Entries drawn from a collection:

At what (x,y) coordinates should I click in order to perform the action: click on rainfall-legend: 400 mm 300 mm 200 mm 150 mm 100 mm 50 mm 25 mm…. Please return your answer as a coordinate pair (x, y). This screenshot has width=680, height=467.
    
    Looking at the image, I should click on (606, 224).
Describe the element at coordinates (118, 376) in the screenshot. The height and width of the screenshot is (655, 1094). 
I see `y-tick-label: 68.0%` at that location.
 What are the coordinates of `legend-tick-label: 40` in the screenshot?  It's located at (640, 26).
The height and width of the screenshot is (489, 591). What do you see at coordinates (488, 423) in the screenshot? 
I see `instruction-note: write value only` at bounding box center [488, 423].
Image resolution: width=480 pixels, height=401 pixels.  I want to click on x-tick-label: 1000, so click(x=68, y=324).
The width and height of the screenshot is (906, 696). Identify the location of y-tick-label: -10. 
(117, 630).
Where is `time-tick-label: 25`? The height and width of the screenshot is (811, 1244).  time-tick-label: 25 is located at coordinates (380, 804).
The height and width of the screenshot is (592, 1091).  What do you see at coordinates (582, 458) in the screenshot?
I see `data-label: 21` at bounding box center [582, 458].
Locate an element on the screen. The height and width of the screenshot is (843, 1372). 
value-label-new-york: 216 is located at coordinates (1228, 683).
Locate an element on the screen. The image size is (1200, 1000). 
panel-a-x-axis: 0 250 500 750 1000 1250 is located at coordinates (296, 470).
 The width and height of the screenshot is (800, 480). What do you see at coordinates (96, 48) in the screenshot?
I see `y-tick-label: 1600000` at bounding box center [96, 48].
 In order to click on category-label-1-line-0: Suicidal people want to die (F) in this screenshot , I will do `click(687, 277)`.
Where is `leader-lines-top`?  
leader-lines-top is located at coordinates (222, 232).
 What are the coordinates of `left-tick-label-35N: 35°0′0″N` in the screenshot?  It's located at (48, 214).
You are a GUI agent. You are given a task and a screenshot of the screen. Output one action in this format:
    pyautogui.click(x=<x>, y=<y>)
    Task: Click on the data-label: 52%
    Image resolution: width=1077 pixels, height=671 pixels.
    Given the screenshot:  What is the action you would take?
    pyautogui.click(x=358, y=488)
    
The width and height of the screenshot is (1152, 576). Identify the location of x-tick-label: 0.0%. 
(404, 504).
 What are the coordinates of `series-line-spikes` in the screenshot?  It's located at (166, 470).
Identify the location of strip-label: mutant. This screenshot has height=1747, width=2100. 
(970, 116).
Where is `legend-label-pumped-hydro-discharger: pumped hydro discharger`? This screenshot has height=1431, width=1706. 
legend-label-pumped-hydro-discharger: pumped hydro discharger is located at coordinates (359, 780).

WHAT YOU ARE ASKED TO DO:
Please copy out each line of the records above that contains the string "located". Case counts.

RESULT:
 What are the coordinates of `legend-tick-label: 40` in the screenshot?  It's located at (640, 26).
Where is `time-tick-label: 25`? The height and width of the screenshot is (811, 1244).  time-tick-label: 25 is located at coordinates (380, 804).
value-label-new-york: 216 is located at coordinates (1228, 683).
panel-a-x-axis: 0 250 500 750 1000 1250 is located at coordinates (296, 470).
leader-lines-top is located at coordinates (222, 232).
 What are the coordinates of `left-tick-label-35N: 35°0′0″N` in the screenshot?  It's located at (48, 214).
 What are the coordinates of `series-line-spikes` in the screenshot?  It's located at (166, 470).
legend-label-pumped-hydro-discharger: pumped hydro discharger is located at coordinates (359, 780).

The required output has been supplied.